For the film's music, director Reine wanted "a contemporary score for a traditional film with a unique twist". The music was composed by British electronic music group Hybrid, comprising Michael Truman, Chris Healings, and Charlotte James. The soundtrack was released on October 15, 2013, by Back Lot Records.

Soundtrack
| No. | Title | Length |
|---|---|---|
| 1. | "Meet The Blacksmith" | 1:18 |
| 2. | "Beat The Devil's Tattoo" | 3:31 |
| 3. | "The River To Edendale" | 2:05 |
| 4. | "Gunfighters Are In Town" | 1:49 |
| 5. | "No Need To Be A Hero" | 2:45 |
| 6. | "I Shot The Sheriff" | 3:01 |
| 7. | "Deal With The Devil" | 2:44 |
| 8. | "Guerrero Is Back" | 2:48 |
| 9. | "Clock Starts Ticking" | 2:14 |
| 10. | "The Meat Market" | 4:40 |
| 11. | "They Killed My Husband" | 2:09 |
| 12. | "Blackwater Siege" | 2:07 |
| 13. | "It's Been A While" | 4:00 |
| 14. | "Stay Sharp Guerrero" | 3:15 |
| 15. | "Odds Favour House" | 2:00 |
| 16. | "He's My Brother" | 6:09 |
| 17. | "Washington" | 2:14 |
| 18. | "The Chase" | 2:32 |
| 19. | "This Is The West" | 4:14 |
| 20. | "Six Feet Under" | 2:54 |
| Total length: |  | 58:38 |

== Release ==
Early reports stated that the film would be released in December 2012, but this proved to be untrue.

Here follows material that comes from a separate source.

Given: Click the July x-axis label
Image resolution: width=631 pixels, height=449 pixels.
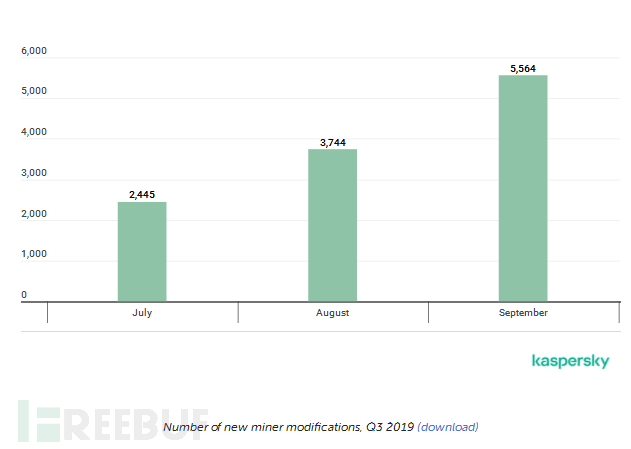Looking at the screenshot, I should click(142, 313).
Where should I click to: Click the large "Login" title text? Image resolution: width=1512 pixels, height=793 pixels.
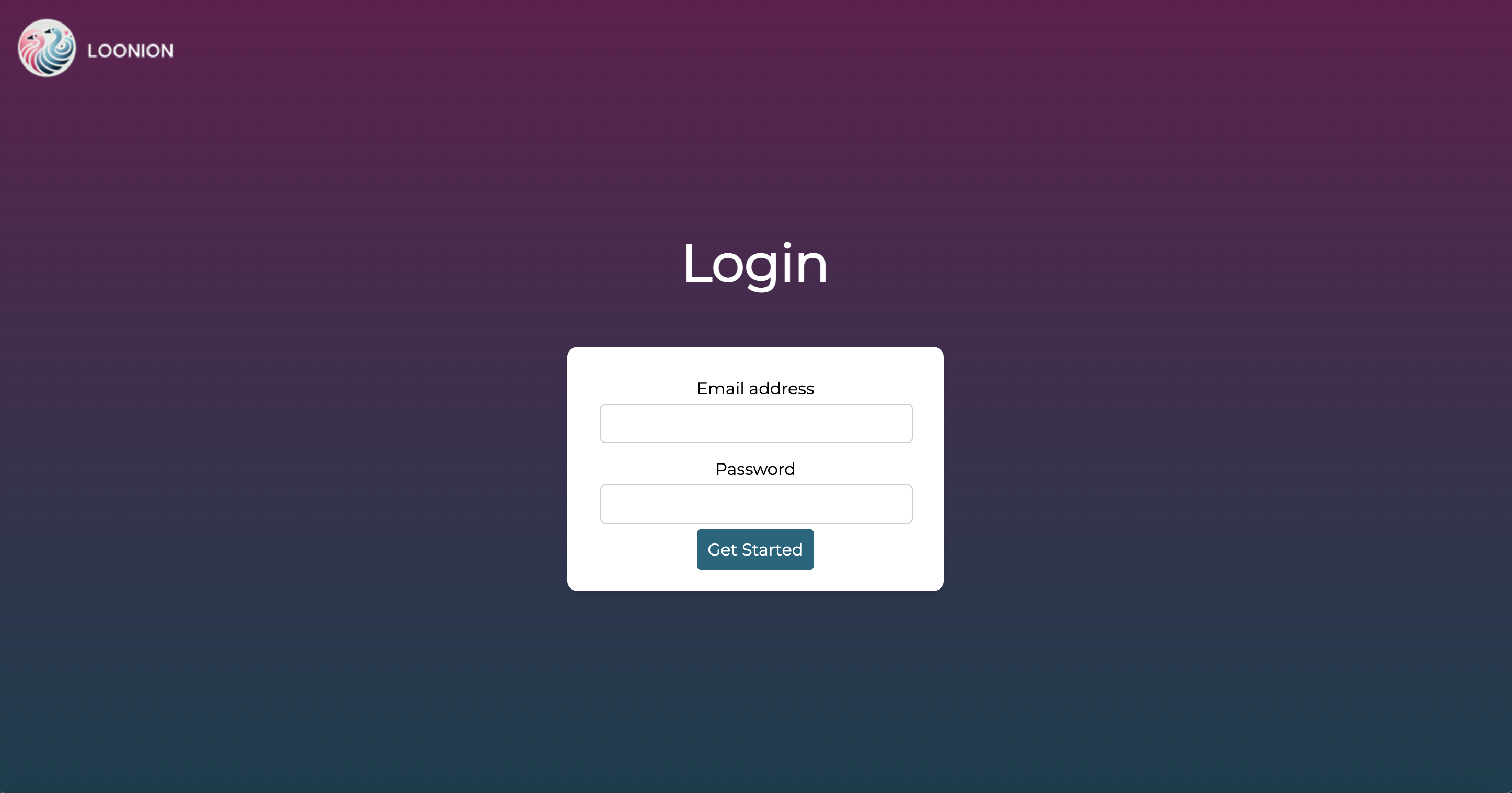[755, 264]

Dead in Tombstone was first released on digital download platforms on October 8, 2013. It was released on Blu-ray and DVD on October 22, 2013.

== Reception ==
Scott Weinberg of Fearnet called it "visually amusing, but narratively arid". Tyler Foster of DVD Talk rated it 2/5 stars and wrote that the film wastes a great idea with inept directing. Patrick Naugle of DVD Verdict wrote that the execution does not live up to the "fascinating concept". David Maine of Pop Matters rated it 6/10 stars and called it enjoyable for what it is.